Data for this exercise below:
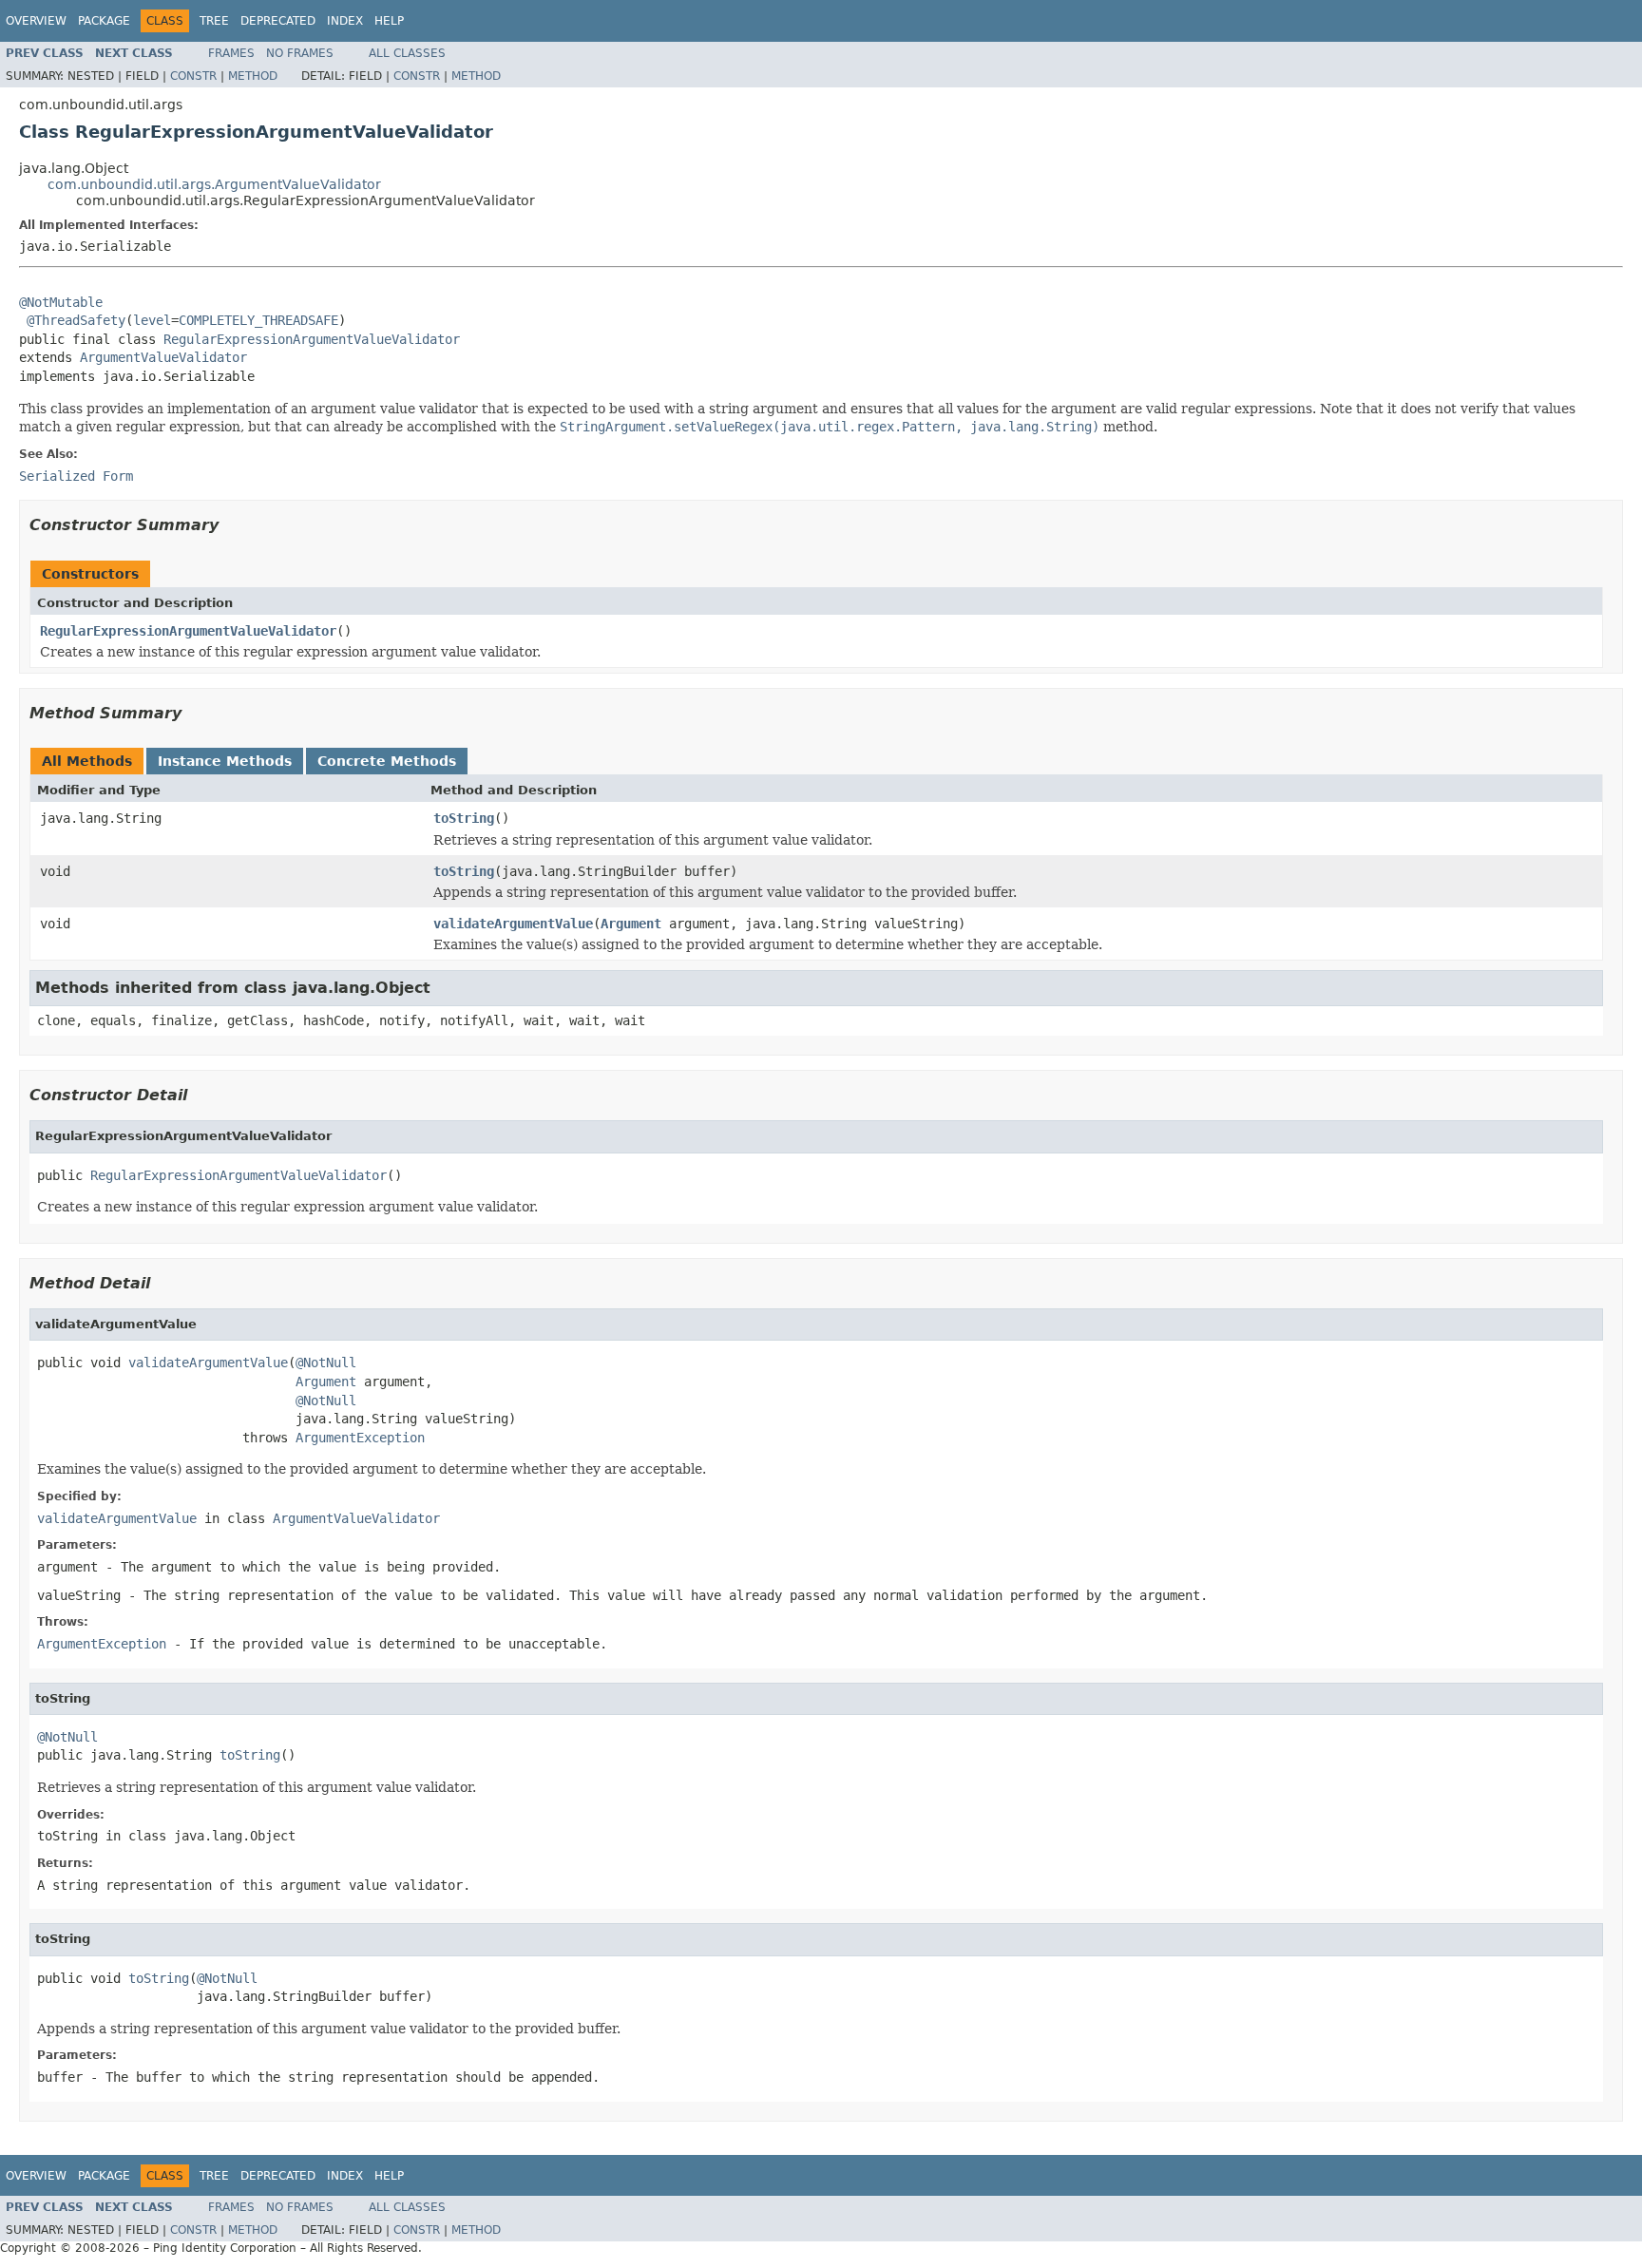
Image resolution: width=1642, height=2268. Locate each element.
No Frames (300, 53)
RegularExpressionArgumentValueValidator (311, 339)
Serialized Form (76, 476)
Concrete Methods (386, 761)
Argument (631, 923)
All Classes (407, 53)
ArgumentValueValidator (163, 357)
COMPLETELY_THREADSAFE (258, 320)
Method (252, 76)
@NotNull (326, 1362)
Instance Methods (225, 761)
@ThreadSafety (76, 320)
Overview (36, 21)
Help (389, 21)
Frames (231, 53)
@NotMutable (61, 302)
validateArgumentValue (513, 923)
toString (463, 818)
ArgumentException (360, 1437)
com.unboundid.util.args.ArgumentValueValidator (214, 184)
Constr (193, 76)
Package (104, 21)
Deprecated (277, 21)
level (152, 320)
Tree (214, 21)
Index (345, 21)
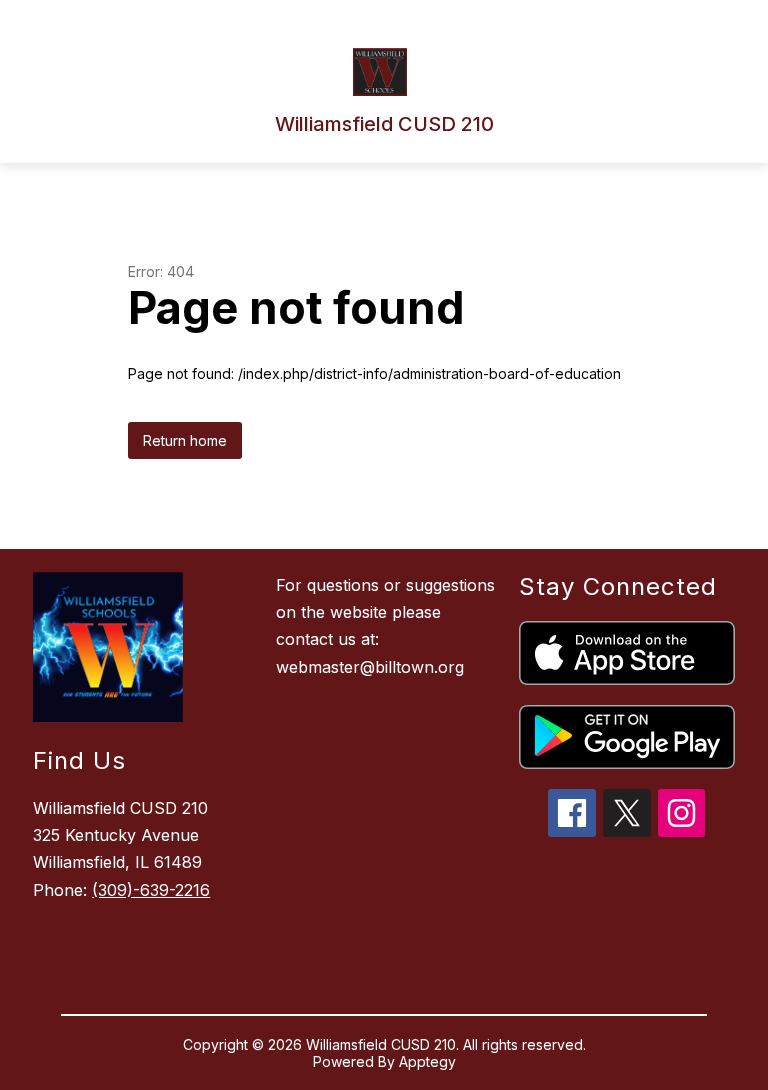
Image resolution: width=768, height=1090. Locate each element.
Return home (185, 440)
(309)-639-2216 (151, 890)
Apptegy (427, 1061)
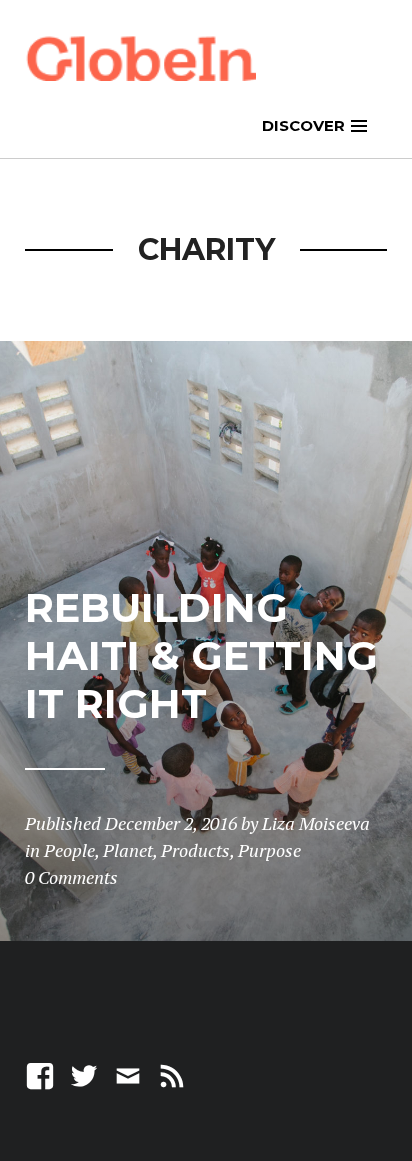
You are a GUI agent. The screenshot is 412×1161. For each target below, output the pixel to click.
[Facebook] (40, 1074)
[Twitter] (84, 1074)
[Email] (128, 1074)
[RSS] (172, 1074)
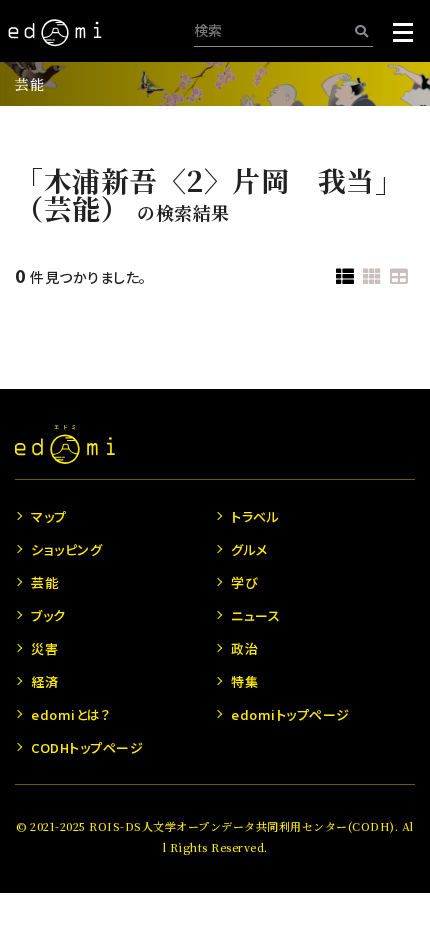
End of Data for this exercise.
**Directions for this task:**
Gather each line from the entries above that includes the word "resolution".

**Answer to this task:**
Image resolution: width=1642, height=2268. Locate each element.
Image resolution: width=768, height=1090. Locate each element.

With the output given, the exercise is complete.